Un adolescent de 17 ans vivant seul sous supervision à distance s’est suicidé en août 2013. Le compte rendu du rapport de coroner met en cause la circulation de l’information et la prise en compte d’une tentative antérieure.
Les détails publics utilisés ici proviennent d’un compte rendu médiatique du rapport de la coroner Renée Roussel. Le terme « blâmée » employé dans le titre journalistique ne correspond pas nécessairement à une déclaration de responsabilité civile.
L’identité du jeune n’est pas reprise. La fiche se concentre sur les faits utiles à la compréhension des services et des recommandations rapportées.
Placements, réadaptation, santé et école
Adopté au Belarus en 2002 à l’âge de sept ans, l’adolescent aurait lui-même demandé d’être pris en charge par la DPJ vers l’âge de dix ans. Son parcours comprend plusieurs familles d’accueil, des séjours en centre de réadaptation et des ressources intermédiaires.
La couverture mentionne des difficultés d’apprentissage et un diabète de type 1. Il quitte l’école en février 2013. Ces éléments ne doivent pas être utilisés pour expliquer seuls son décès; ils montrent plutôt la nécessité d’une coordination entre protection, santé, éducation et milieu de vie.
Seul en appartement, supervisé à distance
Au moment du décès, le jeune habite seul dans un appartement à Trois-Pistoles et reçoit une supervision à distance du centre jeunesse.
Ce type d’autonomie encadrée peut faire partie d’une transition. Dans un dossier marqué par une tentative de suicide antérieure, il soulève toutefois des questions sur la fréquence des contacts, la présence physique, la gestion de crise et la transmission des observations cliniques.
Des informations qui circulaient mal
Selon le compte rendu, la coroner relève un manque de communication entre les intervenants du centre jeunesse et ceux du réseau de la santé. La confidentialité aurait été invoquée, contribuant à cloisonner des informations pertinentes.
Une tentative antérieure de suicide n’aurait pas été prise en compte avec toute l’importance requise. Le rapport critique aussi la formation des médecins en matière d’évaluation du risque suicidaire.
La continuité ne peut pas dépendre d’un seul service
Le parcours illustre la vulnérabilité des transitions : passage d’un milieu encadré à un appartement, décrochage scolaire et coexistence de besoins médicaux et psychosociaux.

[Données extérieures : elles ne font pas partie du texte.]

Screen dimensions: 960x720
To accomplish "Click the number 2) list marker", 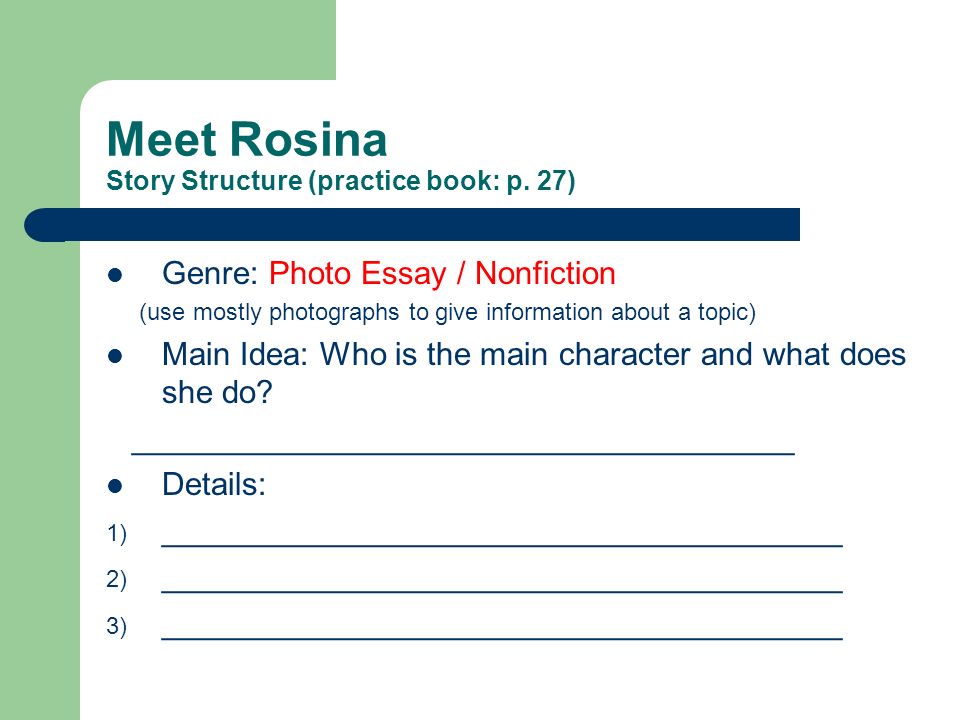I will point(116,579).
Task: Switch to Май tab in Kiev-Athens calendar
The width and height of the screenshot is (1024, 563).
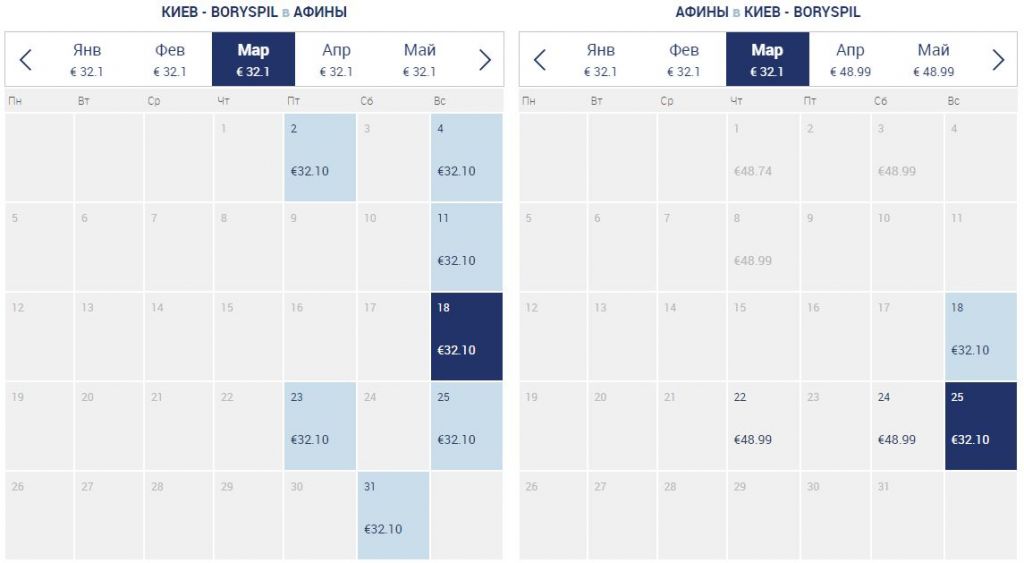Action: click(420, 60)
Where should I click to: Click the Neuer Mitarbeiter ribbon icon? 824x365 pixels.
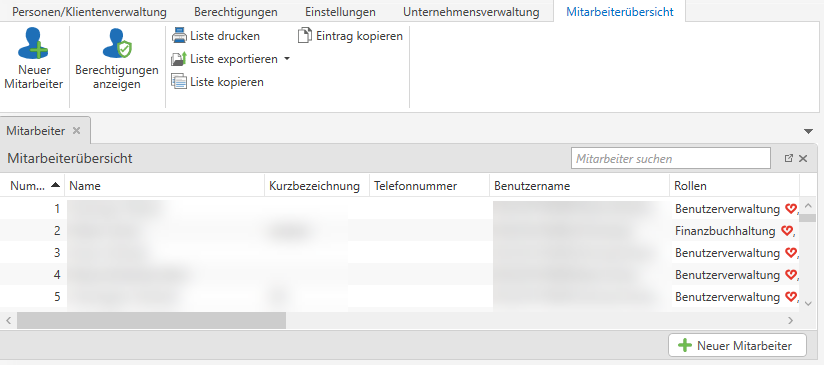(33, 44)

La prévention exige que chaque acteur sache ce qu’il peut partager, à qui transmettre une alerte et qui assume la coordination. Le secret professionnel protège la personne; il ne devrait pas devenir une réponse automatique qui empêche toute continuité sécuritaire.
Les principaux repères du dossier
Ce que les documents permettent d’établir
Le dossier ne démontre pas qu’une intervention particulière aurait nécessairement évité le décès. Il documente néanmoins des ruptures de communication et de continuité que le rapport de coroner jugeait assez importantes pour recommander des correctifs.
Cette version cite une source secondaire qui résume le rapport. Les formulations exactes et l’ensemble des recommandations devront être comparés au document original s’il devient directement accessible.
Recommandations et points de suivi
Voir les mesures à suivre
Cette fiche distingue les faits établis par les documents publics, les déclarations attribuées à une source et les questions encore ouvertes. Elle sera corrigée ou enrichie si un jugement, un rapport de coroner, une réponse institutionnelle ou une nouvelle décision devient public.
La protection de l’identité des enfants et des familles prévaut sur l’ajout de détails sensationnels.